- Died: November 8, 2021 Naga City
- Education: Ateneo de Naga University
- Occupations: Teacher, writer
- Writing career
- Language: Tagalog, Central Bikol
- Genre: Poetry
- Notable work: Bagyo sa Oktubre (2009)
- Notable awards: Gawad Ka Amado, Naga City Special Mayoral Award

= Honesto Pesimo Jr. =

Honesto "Jun" Pesimo Jr. is a Bicolano writer, teacher and the author of Bagyo sa Oktubre (2009). He is a founding member of Kabulig-Bikol, and one of the editors of Bangraw kan Arte, Literatura asin Kultura. He also edited the book entitled Girok: erotika published by Kabulig-Bikol in 2017.

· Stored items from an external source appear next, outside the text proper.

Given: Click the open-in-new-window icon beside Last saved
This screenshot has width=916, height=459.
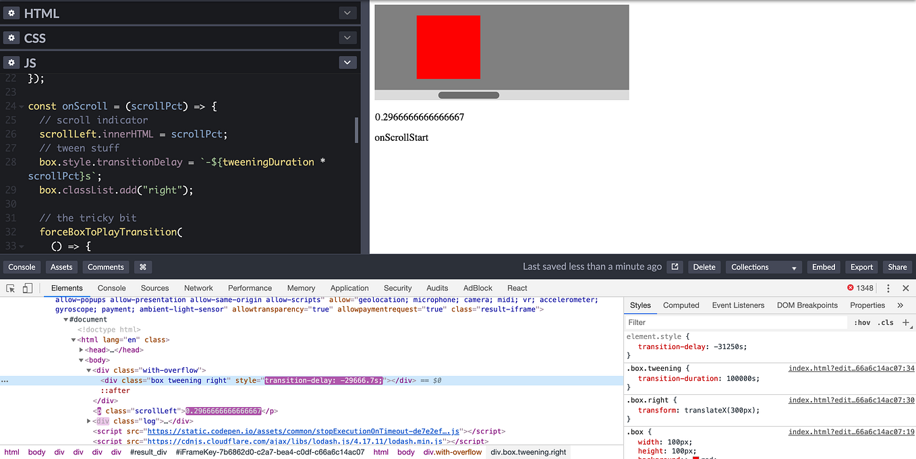Looking at the screenshot, I should click(x=675, y=266).
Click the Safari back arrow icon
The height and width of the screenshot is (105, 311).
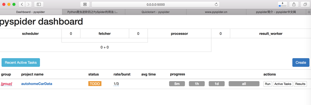tap(22, 4)
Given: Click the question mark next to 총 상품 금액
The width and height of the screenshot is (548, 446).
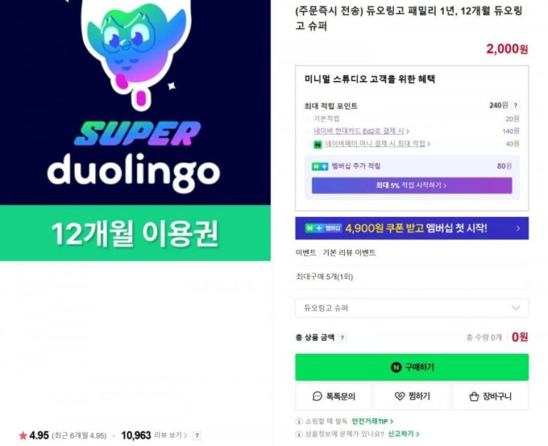Looking at the screenshot, I should 343,338.

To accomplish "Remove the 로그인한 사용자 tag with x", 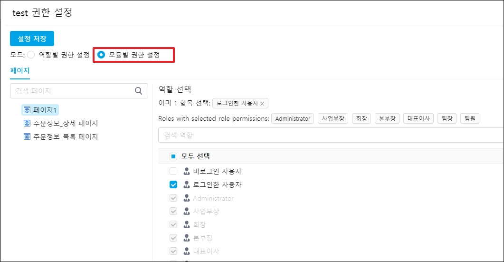I will click(262, 103).
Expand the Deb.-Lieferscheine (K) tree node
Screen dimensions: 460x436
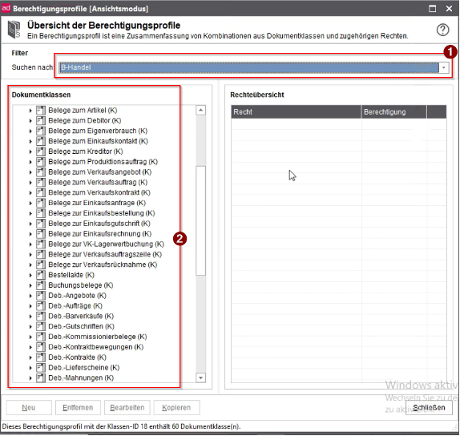(30, 368)
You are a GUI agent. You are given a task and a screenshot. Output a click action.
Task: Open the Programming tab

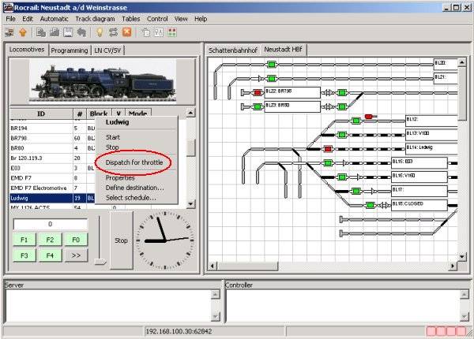click(71, 50)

His poems appeared in Home Life magazine, Burak, An Tambobong nin Literaturang Bikolnon and Ani 39: Kahayupan/The Animal Kingdom. His poem was among the works included in the book Sagurong: 100 na Kontemporanyong Rawitdawit sa Manlain-lain na Tataramon Bikol (2011). In 2013, his short story entitled Kublit was anthologized in Hagong: Mga Osipon edited by Paz Verdades Santos and Francisco Peñones Jr.

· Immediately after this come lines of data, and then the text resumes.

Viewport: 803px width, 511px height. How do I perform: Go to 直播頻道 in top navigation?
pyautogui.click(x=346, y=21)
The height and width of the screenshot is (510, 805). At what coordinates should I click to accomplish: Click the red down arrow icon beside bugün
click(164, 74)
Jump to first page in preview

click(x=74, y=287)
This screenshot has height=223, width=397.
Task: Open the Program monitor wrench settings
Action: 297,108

In 2000, Pesimo was among the participants at 36th University of the Philippines National Creative Writing Workshop held in Baguio. He was one of the panelists at Juliana Arejola-Fajardo Workshop sa Pagsurat-Bikol in 2004. He also served as a panelist at Saringsing Writers Workshop, the annual writers workshop of Parasurat Bikolnon, in 2014 and 2015.